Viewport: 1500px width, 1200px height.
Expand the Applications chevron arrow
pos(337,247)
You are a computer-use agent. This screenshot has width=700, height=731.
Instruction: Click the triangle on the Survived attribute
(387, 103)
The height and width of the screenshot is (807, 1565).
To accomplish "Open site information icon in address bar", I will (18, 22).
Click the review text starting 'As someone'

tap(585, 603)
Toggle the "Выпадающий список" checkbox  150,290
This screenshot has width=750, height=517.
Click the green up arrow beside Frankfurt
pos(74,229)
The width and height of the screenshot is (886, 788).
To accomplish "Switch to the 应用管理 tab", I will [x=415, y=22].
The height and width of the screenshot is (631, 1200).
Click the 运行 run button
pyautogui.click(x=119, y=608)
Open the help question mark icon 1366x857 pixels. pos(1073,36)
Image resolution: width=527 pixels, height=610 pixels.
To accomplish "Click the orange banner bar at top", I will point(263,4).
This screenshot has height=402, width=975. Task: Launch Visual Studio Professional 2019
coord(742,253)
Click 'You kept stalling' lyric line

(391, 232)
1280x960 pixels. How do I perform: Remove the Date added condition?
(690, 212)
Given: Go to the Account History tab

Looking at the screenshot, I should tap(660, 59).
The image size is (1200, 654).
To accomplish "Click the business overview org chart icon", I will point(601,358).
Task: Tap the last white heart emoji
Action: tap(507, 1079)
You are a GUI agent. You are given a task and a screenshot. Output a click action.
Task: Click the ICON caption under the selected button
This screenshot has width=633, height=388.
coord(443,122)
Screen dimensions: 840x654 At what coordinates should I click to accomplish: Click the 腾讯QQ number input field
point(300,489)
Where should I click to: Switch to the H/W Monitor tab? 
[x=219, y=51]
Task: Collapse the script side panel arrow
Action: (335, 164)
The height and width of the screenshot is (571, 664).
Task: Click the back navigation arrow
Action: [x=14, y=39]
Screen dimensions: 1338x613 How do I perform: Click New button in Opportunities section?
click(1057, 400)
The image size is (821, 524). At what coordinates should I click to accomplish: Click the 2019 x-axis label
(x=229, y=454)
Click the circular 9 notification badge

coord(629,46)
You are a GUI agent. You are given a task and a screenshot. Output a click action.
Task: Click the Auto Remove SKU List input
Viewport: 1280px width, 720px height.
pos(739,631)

### Problem statement
Output all of the entries, exactly as they are written.

### Answer space
Viewport: 1500px width, 1200px height.
Expand the Applications chevron arrow
pos(337,247)
You are a computer-use agent. This screenshot has width=700, height=731.
Instruction: Click the triangle on the Survived attribute
(387, 103)
The height and width of the screenshot is (807, 1565).
To accomplish "Open site information icon in address bar", I will (18, 22).
Click the review text starting 'As someone'

tap(585, 603)
Toggle the "Выпадающий список" checkbox  150,290
This screenshot has width=750, height=517.
Click the green up arrow beside Frankfurt
pos(74,229)
The width and height of the screenshot is (886, 788).
To accomplish "Switch to the 应用管理 tab", I will [x=415, y=22].
The height and width of the screenshot is (631, 1200).
Click the 运行 run button
pyautogui.click(x=119, y=608)
Open the help question mark icon 1366x857 pixels. pos(1073,36)
Image resolution: width=527 pixels, height=610 pixels.
To accomplish "Click the orange banner bar at top", I will point(263,4).
This screenshot has height=402, width=975. Task: Launch Visual Studio Professional 2019
coord(742,253)
Click 'You kept stalling' lyric line

(391, 232)
1280x960 pixels. How do I perform: Remove the Date added condition?
(690, 212)
Given: Go to the Account History tab

Looking at the screenshot, I should tap(660, 59).
The image size is (1200, 654).
To accomplish "Click the business overview org chart icon", I will point(601,358).
Task: Tap the last white heart emoji
Action: tap(507, 1079)
You are a GUI agent. You are given a task and a screenshot. Output a click action.
Task: Click the ICON caption under the selected button
This screenshot has width=633, height=388.
coord(443,122)
Screen dimensions: 840x654 At what coordinates should I click to accomplish: Click the 腾讯QQ number input field
point(300,489)
Where should I click to: Switch to the H/W Monitor tab? 
[x=219, y=51]
Task: Collapse the script side panel arrow
Action: (335, 164)
The height and width of the screenshot is (571, 664).
Task: Click the back navigation arrow
Action: [x=14, y=39]
Screen dimensions: 1338x613 How do I perform: Click New button in Opportunities section?
click(1057, 400)
The image size is (821, 524). At what coordinates should I click to accomplish: Click the 2019 x-axis label
(x=229, y=454)
Click the circular 9 notification badge

coord(629,46)
You are a GUI agent. You are given a task and a screenshot. Output a click action.
Task: Click the Auto Remove SKU List input
Viewport: 1280px width, 720px height.
pos(739,631)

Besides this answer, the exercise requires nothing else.